小説 立花宗茂:童門 冬二 玉砕の愚行ではなく大名復帰をはたした最高の経営者

たまたま見たテレビ番組で、立花宗茂を知りました。

秀吉や家康からも認められた武将 立花宗茂

九州を二分する島津氏とのたび重なる合戦で武名を上げ、秀吉からも評価されて、大友氏の家臣から大名に取り立てられ、柳河13万2000石の領主となります。

朝鮮の文禄の役・慶長の役でも活躍。
軍功いちじるしく、また小西行長や加藤清正を中国・朝鮮の包囲網から救出という言い伝えもあります。

とにかく、宗茂本人の武勇というよりも、立花軍の強さは尋常ではなく、将として軍を率いる能力がいちじるしく高かったと言えるでしょう。

関ヶ原の戦いで負け組に…

関ヶ原の戦いのおり、家康からは東軍に加われ、または九州にとどまれと要請されるものの、「秀吉公の恩義」に報いるために西軍に味方し、大津城を攻め落とします。

敗戦後、改易…

一時期は、大多数の家臣を含めて加藤清正の熊本藩に食客として居候となりますが、一部の家臣を連れて京都、そして江戸へ。
ところで、家臣たちが京都や江戸で乞食をしながら主君を養った?そうです。

宗茂は、誾千代の婿となって立花家に入っていますから、家臣は家というよりも宗茂本人に心酔していたのかもしれません。

旧豊臣の大名だけでなく、徳川の本多忠勝も、宗茂を好人物と思っていたようです。
彼は、戦争の名人というだけでなく、教養人であり、たぐいまれな人格者でもありました。

徳川秀忠のおぼえめでたく

再就職活動があったのか、なかったのか、徳川に受け入れられ
御書院番頭や秀忠の御伽衆などを経て、東北の大名として復活。

大坂夏の陣では、二代将軍秀忠の参謀格として参戦。

そしてとうとう、柳河藩10万9200石の領主として、関ヶ原負け組としては唯一の、旧領復帰の大名となります!
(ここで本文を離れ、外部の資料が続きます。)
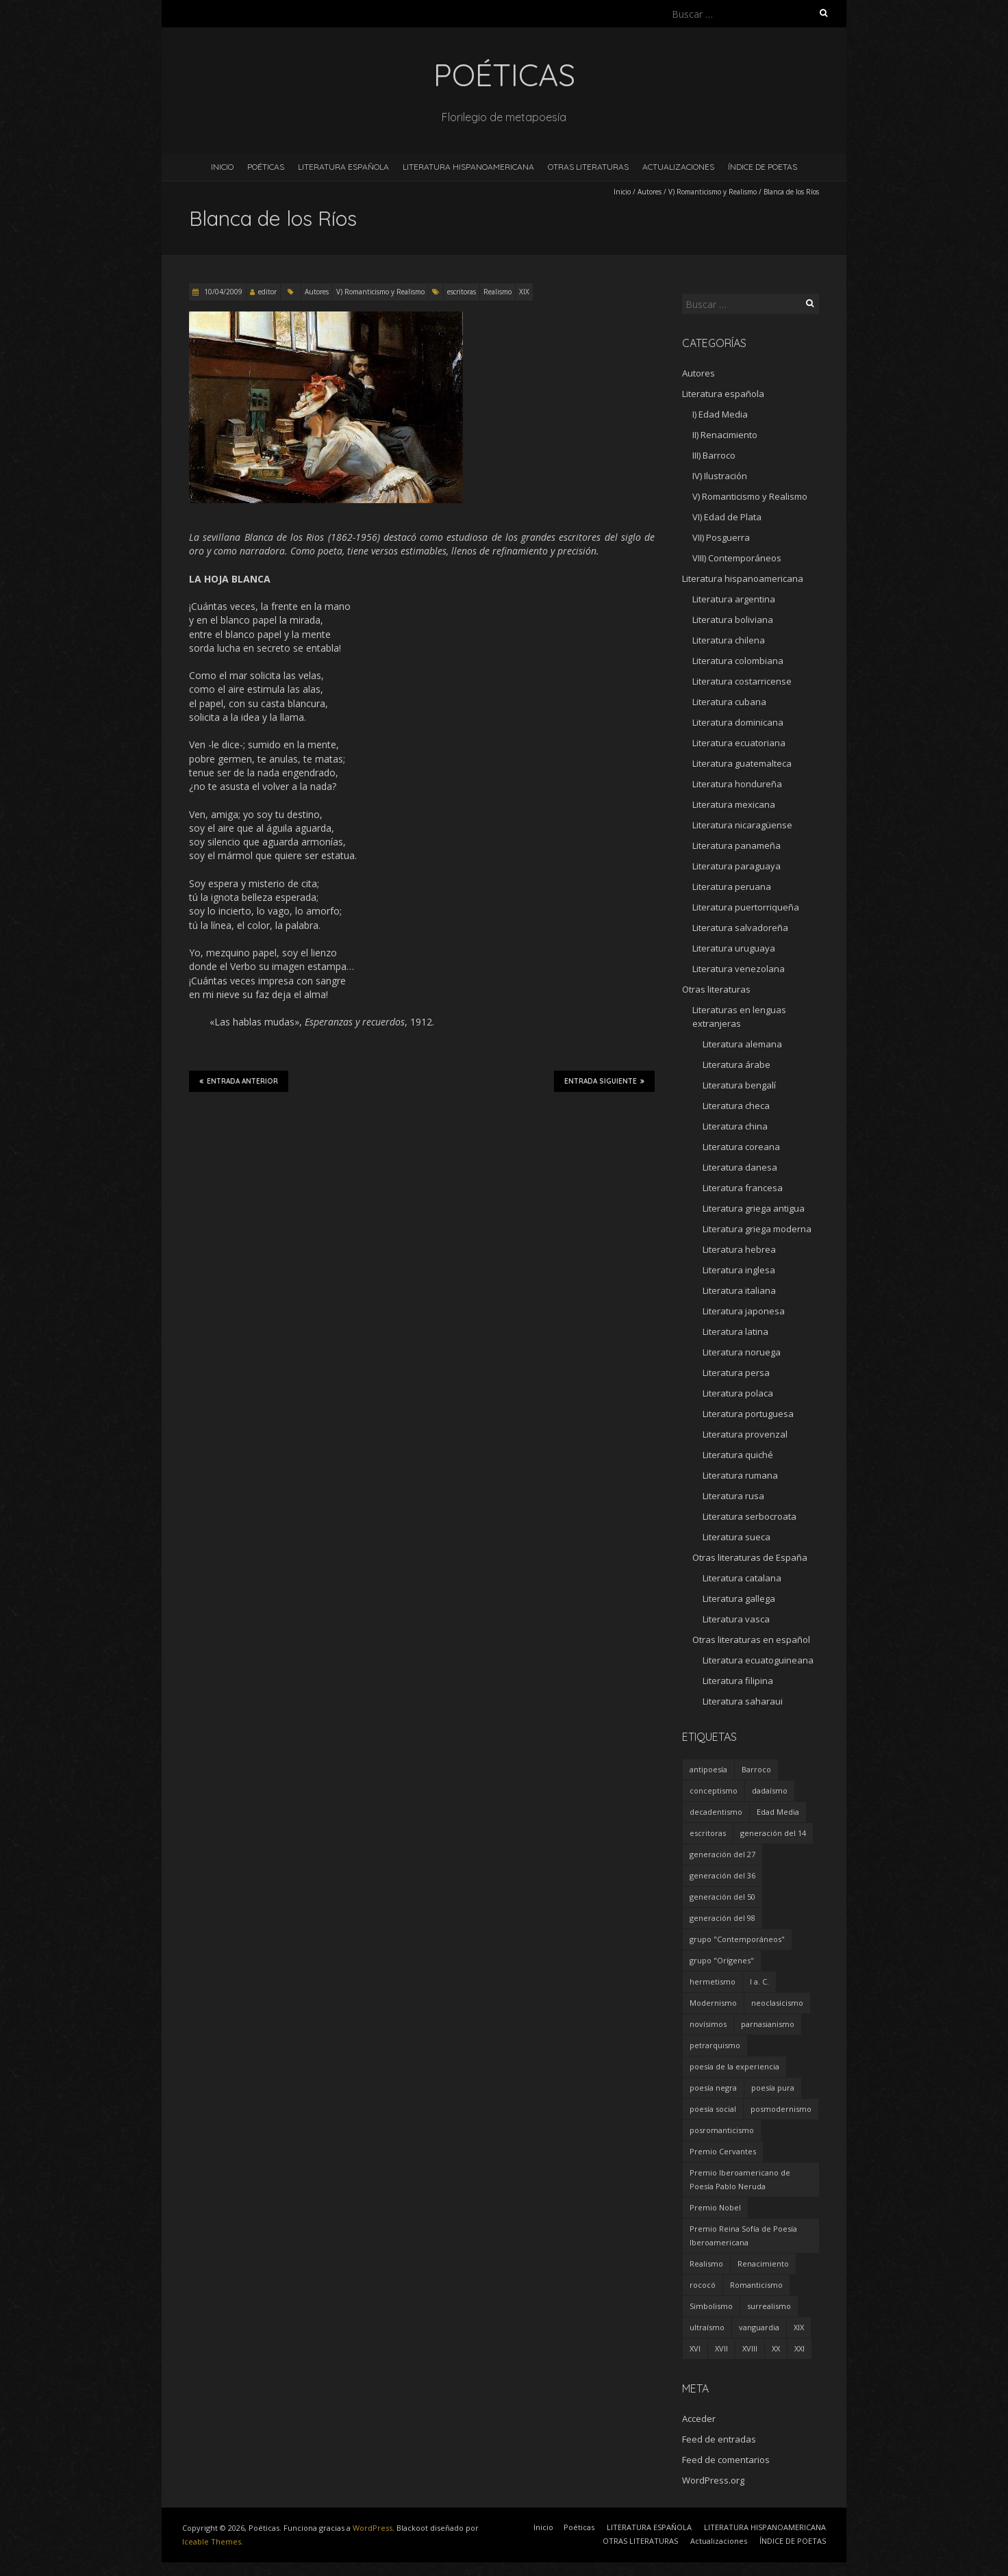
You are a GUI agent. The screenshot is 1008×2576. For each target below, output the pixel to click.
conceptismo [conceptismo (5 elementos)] (714, 1790)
秀忠のみならず、三代将軍家光にも重用され、江戸柳河藩邸に将軍が訪れることも…

最後の戦は、島原の乱。
城攻めのときは、武神再来と称されたそうです。

倒産した会社を、もう一度立ちあげるというか、経営者としても見習うべきすばらしい人物です。

立花宗茂の魅力 NHK大河ドラマの主役を希望

「秀吉公の恩義」という美辞麗句を掲げながら、自分の名前を残すとか、死に花を咲かせるとか、玉砕する武士たちが多いなか、自分よりも家臣をまもりたい、あるいは立花家を再興したい、そういったプランを貫いたのかもしれません。

宗茂の武士の本懐も非常に明瞭で、関ヶ原の戦いと同じ態度で、徳川家の、将軍秀忠公の恩義に報いるために、大坂夏の陣にて豊臣家滅亡に荷担します。

戦時には、立花家のメインの事業は戦です。宗茂は家臣とともに、武名をとどろかせました。
平時には、領国経営がメインの事業となります。東北の小藩でも、柳河でも。

宗茂の魅力は、刀や弓だけでなく、茶道、香道、蹴鞠にも長けた、文字どおりの「文武両道」。

合戦がうまく、上も下も話をして楽しい、人格者。

凄い日本人です。

 

本当は電子書籍が欲しかったのですが、文庫本では目が辛いので、中古の単行本をリーズナブルにゲットしました。